Operator to Merge ID_LIST features

Summary: As an alternative to sharing embeddings, we want to explore merging the ID_LISTs in the net. This commit adds an operator to merge many ID_LIST features into a single one. Differential Revision: D5481523 fbshipit-source-id: 446121122a32de5682d5d75a165370bc8d776d03
2025-12-07 12:21:27 +01:00 · 2017-08-17 01:09:22 -07:00 · 2017-08-17 01:09:22 -07:00 · ae2aad9c0d
commit ae2aad9c0d
parent 58838baa75
3 changed files with 198 additions and 0 deletions
--- a/caffe2/operators/merge_id_lists_op.cc
+++ b/caffe2/operators/merge_id_lists_op.cc
@ -0,0 +1,32 @@
+#include "caffe2/operators/merge_id_lists_op.h"
+
+namespace caffe2 {
+namespace {
+REGISTER_CPU_OPERATOR(MergeIdLists, MergeIdListsOp<CPUContext>);
+
+OPERATOR_SCHEMA(MergeIdLists)
+    .NumInputs([](int n) { return (n > 0 && n % 2 == 0); })
+    .NumOutputs(2)
+    .SetDoc(R"DOC(
+MergeIdLists: Merge multiple ID_LISTs into a single ID_LIST.
+
+An ID_LIST is a list of IDs (may be ints, often longs) that represents a single
+feature. As described in https://caffe2.ai/docs/sparse-operations.html, a batch
+of ID_LIST examples is represented as a pair of lengths and values where the
+`lengths` (int32) segment the `values` or ids (int32/int64) into examples.
+
+Given multiple inputs of the form lengths_0, values_0, lengths_1, values_1, ...

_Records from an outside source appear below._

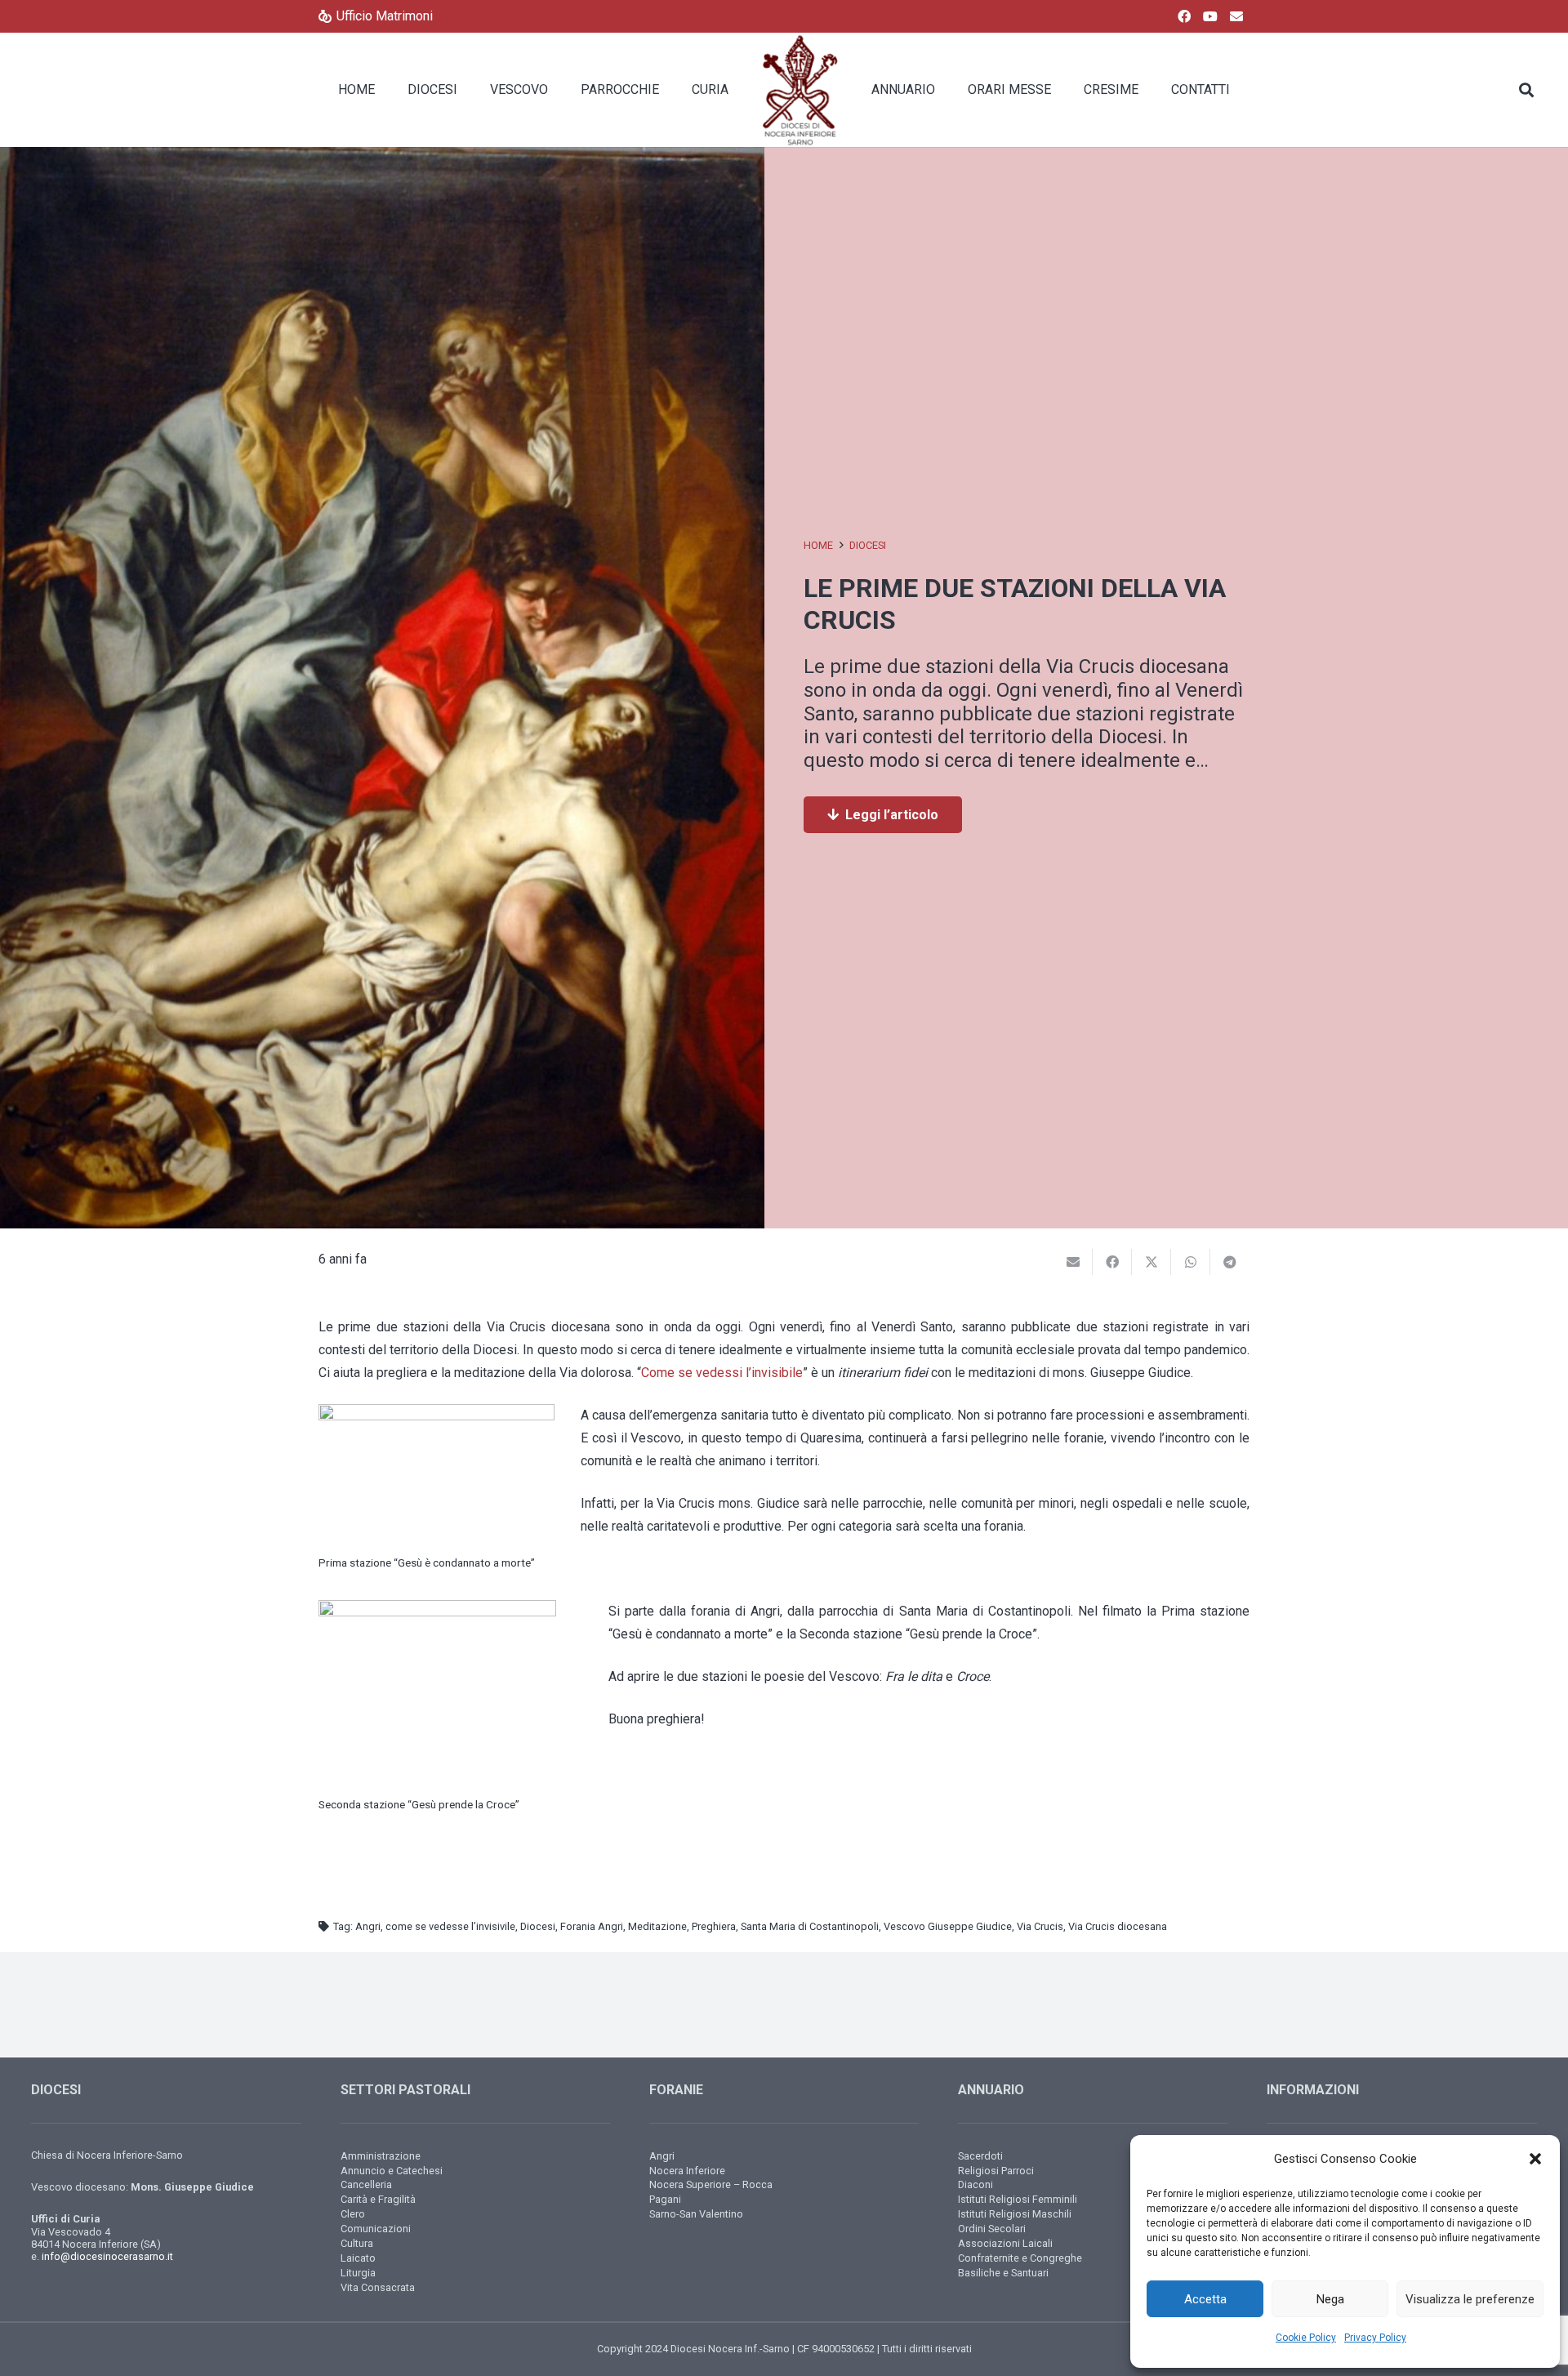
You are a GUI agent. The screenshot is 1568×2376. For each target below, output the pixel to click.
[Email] (1236, 16)
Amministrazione (381, 2156)
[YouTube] (1210, 16)
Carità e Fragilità (378, 2199)
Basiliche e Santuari (1003, 2273)
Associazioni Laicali (1005, 2243)
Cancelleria (366, 2184)
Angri (662, 2156)
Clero (353, 2214)
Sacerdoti (980, 2156)
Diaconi (975, 2184)
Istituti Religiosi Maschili (1014, 2214)
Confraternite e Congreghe (1020, 2258)
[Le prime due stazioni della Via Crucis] (382, 158)
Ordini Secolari (992, 2228)
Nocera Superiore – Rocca (711, 2184)
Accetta (1205, 2299)
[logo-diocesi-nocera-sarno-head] (800, 90)
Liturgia (358, 2273)
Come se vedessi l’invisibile (722, 1372)
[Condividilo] (1112, 1262)
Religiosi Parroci (996, 2170)
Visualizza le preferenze (1470, 2299)
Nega (1330, 2299)
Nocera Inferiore (687, 2170)
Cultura (357, 2243)
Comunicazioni (376, 2228)
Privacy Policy (1375, 2337)
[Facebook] (1184, 16)
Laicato (358, 2258)
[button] (1535, 2159)
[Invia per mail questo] (1073, 1262)
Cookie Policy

+which correspond to lengths and values of ID_LISTs of different features, this
+operator produces a merged ID_LIST that combines the ID_LIST features. The
+final merged output is described by a lengths and values vector.
+
+WARNING: The merge makes no guarantee about the relative order of ID_LISTs
+within a batch. This can be an issue if ID_LIST are order sensitive.
+)DOC")
+    .Input(0, "lengths_0", "Lengths of the ID_LISTs batch for first feature")
+    .Input(1, "values_0", "Values of the ID_LISTs batch for first feature")
+    .Output(0, "merged_lengths", "Lengths of the merged ID_LISTs batch")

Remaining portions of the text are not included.